Outsider artists often have little training and many hurdles in their careers, ranging from geographical isolation to mental disabilities. Yet difficult circumstances give way to unlikely artists who, though still operating outside the mainstream movements and markets of the art world, provide a clear reminder of the power of creative expression. In anticipation of the 21st iteration of the fair we spoke to outsider art dealer Andrew Edlin. Read on to hear about the fair's new location, artists to watch, and whether outsider art is ever in danger of becoming mainstream. Scroll down for a preview of the works.
HP: Does an "outsider artist" have to be an outsider?
AE: When I come upon work with an "outsider style," it often signals to me the artist might be influenced by self-taught artists and so are probably not outsiders themselves, but who knows. Generally, self-taught artists' personal histories play a more central role in their art. They do not rely on art historical references like their trained counterparts do, so there tends to be less distance between the artist and the art with Outsiders.

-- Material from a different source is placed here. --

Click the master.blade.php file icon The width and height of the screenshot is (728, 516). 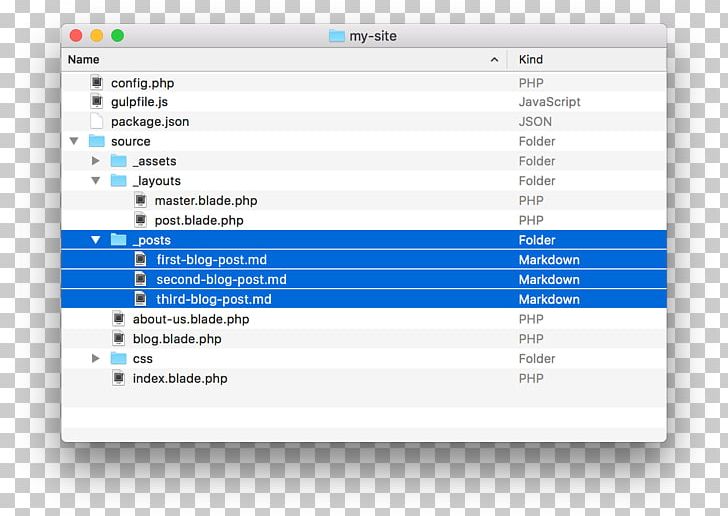(141, 201)
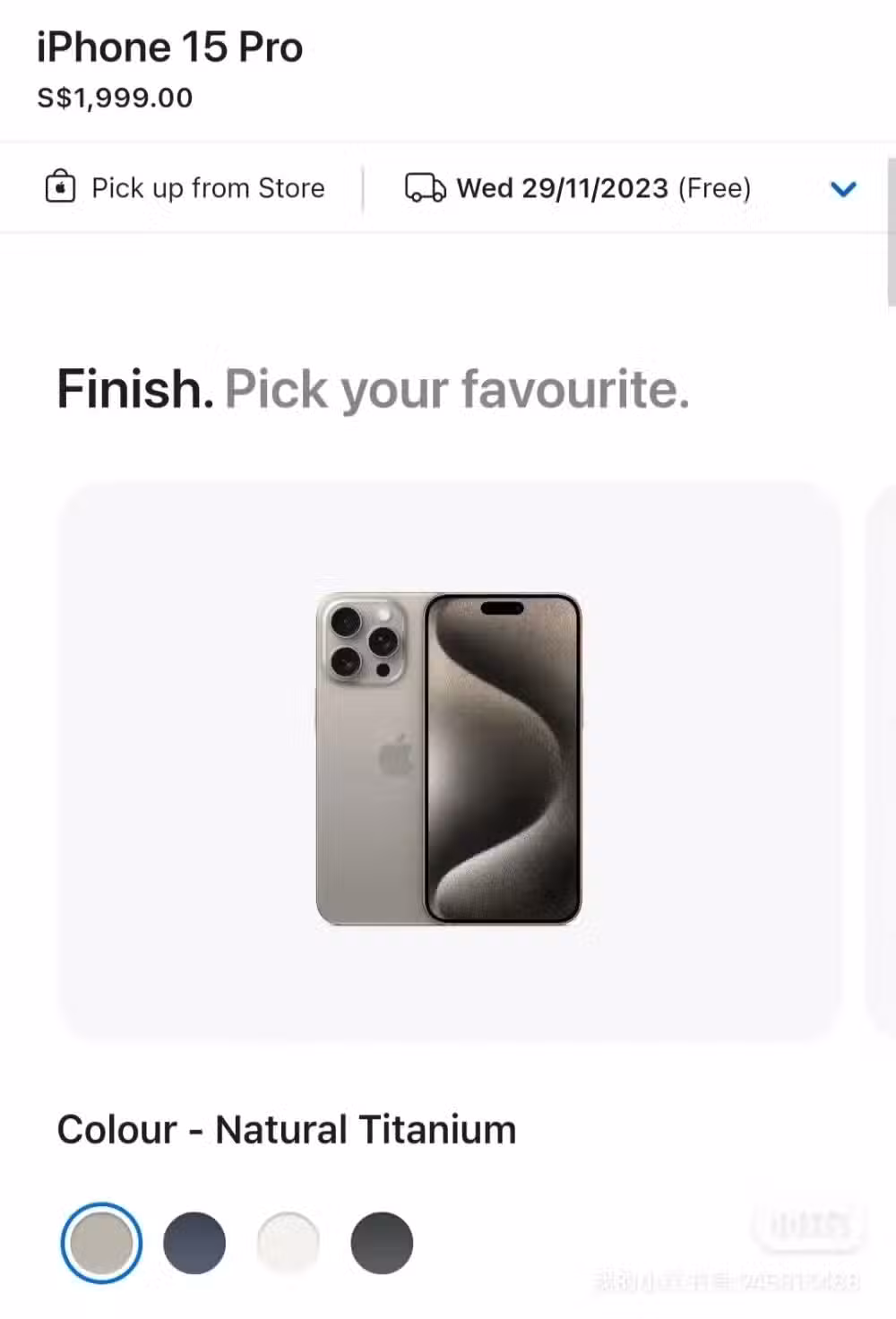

HP: How have you seen the popularity and influence of outsider art grow in the past almost 20 years? What happens when outsider art becomes mainstream?
AE: No doubt that the recognition of great artists like Henry Darger and Martin Ramirez has brought more attention to the genre. The works of self-taught artists have been curated into more and more museum exhibitions with established artists. But this work is still being created outside the respected art culture, and therein lies much of its appeal. Outsider artists aren't hanging out together, arguing about aesthetics at a tavern. Like most artists, Outsiders have an innate art drive and are motivated to make art under circumstances that range from the radical to the bizarre, and the results of their efforts can be surprising and magnificent.
HP: The fair moved this year from the Puck building to the Dia Center for the Arts in Chelsea. How did this decision come about, and how did the new space affect the curation process?
AE: The move to Chelsea was a lucky break for us. The Puck building was awesome but as of some years ago, no longer feasible (the last few years the fair took place at 7 West 34th St). The new Chelsea venue -- Center548 -- is already identified as a home for art and with a layout of three well proportioned floors; it lends itself to having better booths, liberal aisles for guests to pass through and high ceilings to help people experience the art. Also, there is a fun rooftop with views where we will have a heated tent -- a fabulous place for the panel discussions.
HP: What new galleries are you most excited to add to the fair this year?
AE: Well, I'm really glad to have the most renowned Outsider galleries exhibiting. And for the first time Galérie du Marché from Lausanne will be at the fair featuring the work of legendary outsider, Alöise. I'm especially excited to have new exhibitors like Laurel Gitlen and Feature Inc. Also, I can't wait to see Laura Steward's booth (Steward was the Director of SITE Santa Fe and one of the first curators at Mass MoCA).
HP: Who is an artist visitors should be watching out for at the fair?
AE: Definitely Vahakn Arslanian. He is great!